INDEF sebut program MBG tidak memperburuk posisi fiskal jangka panjang
Kepala Pusat Makroekonomi dan Keuangan Institute for Development of Economics and Finance (INDEF) M Rizal Taufikurahman menuturkan bahwa program Makan Bergizi Gratis (MBG) tidak memperburuk posisi fiskal maupun menambah utang negara dalam jangka panjang.

Sumber foto: Antara/elshinta.com.
Sumber foto: Antara/elshinta.com.
Kepala Pusat Makroekonomi dan Keuangan Institute for Development of Economics and Finance (INDEF) M Rizal Taufikurahman menuturkan bahwa program Makan Bergizi Gratis (MBG) tidak memperburuk posisi fiskal maupun menambah utang negara dalam jangka panjang.

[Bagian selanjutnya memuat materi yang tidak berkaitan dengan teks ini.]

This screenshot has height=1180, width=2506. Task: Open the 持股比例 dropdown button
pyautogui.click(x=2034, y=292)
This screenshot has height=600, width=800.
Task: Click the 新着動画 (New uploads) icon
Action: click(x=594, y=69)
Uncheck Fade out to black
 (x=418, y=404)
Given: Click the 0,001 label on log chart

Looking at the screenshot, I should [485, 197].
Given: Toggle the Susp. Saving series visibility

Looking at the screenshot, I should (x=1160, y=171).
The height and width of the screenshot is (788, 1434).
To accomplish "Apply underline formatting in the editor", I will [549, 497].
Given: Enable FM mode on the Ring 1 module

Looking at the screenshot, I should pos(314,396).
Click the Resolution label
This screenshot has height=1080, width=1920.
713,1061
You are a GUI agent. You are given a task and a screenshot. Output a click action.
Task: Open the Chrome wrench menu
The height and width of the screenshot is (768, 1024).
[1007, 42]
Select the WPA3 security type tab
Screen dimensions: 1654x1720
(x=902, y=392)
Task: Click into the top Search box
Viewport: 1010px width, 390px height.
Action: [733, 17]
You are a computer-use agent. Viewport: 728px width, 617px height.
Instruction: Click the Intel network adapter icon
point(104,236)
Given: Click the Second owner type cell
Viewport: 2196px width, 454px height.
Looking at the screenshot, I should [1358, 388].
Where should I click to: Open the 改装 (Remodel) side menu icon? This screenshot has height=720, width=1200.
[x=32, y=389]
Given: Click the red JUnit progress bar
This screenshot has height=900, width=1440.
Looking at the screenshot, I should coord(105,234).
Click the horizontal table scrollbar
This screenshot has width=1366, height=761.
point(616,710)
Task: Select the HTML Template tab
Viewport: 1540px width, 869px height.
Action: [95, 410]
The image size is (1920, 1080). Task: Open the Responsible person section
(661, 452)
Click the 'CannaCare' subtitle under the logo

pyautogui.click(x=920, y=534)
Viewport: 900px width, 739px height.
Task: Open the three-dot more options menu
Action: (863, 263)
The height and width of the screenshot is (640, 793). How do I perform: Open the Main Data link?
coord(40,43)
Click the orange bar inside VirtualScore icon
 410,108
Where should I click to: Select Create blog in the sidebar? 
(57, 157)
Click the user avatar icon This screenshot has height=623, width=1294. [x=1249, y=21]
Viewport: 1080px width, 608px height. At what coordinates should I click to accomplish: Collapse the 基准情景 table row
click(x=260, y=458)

Berdasarkan analisis menggunakan model Overlapping Generation Indonesia (OG IDN), ia mengatakan dampak fiskal dari program MBG diprediksi bersifat netral, sehingga berbagai indikator fiskal penting dapat tetap terjaga keseimbangannya.
“Desain MBG yang sifatnya material fiskal itu netral melalui alokasi belanja, makanya dia (program tersebut) tidak menambah utang, tapi realokasi (anggaran). Dan MBG tidak memperburuk posisi fiskal jangka panjang, meskipun memiliki manfaat kesejahteraan produktivitas antargenerasi,” ujarnya di Jakarta, Kamis.
Rizal menyatakan, program tersebut memang berdampak terhadap indikator fiskal seperti penerimaan pajak dan belanja pemerintah, tapi sifatnya sementara dan tidak mengubah keseimbangan makroekonomi jangka panjang.
Ia menyampaikan, hal yang sama berlaku untuk dampak terhadap stok modal dan suku bunga. Fluktuasi yang mungkin terjadi di awal implementasi program merupakan penyesuaian jangka pendek yang akan kembali ke titik keseimbangan.
Ia juga menuturkan bahwa program tersebut juga memiliki dampak yang sangat kecil terhadap rasio penerimaan pajak karena pendapatan (revenue) yang diperoleh dari program tersebut berkontribusi relatif kecil terhadap perbaikan rasio pajak.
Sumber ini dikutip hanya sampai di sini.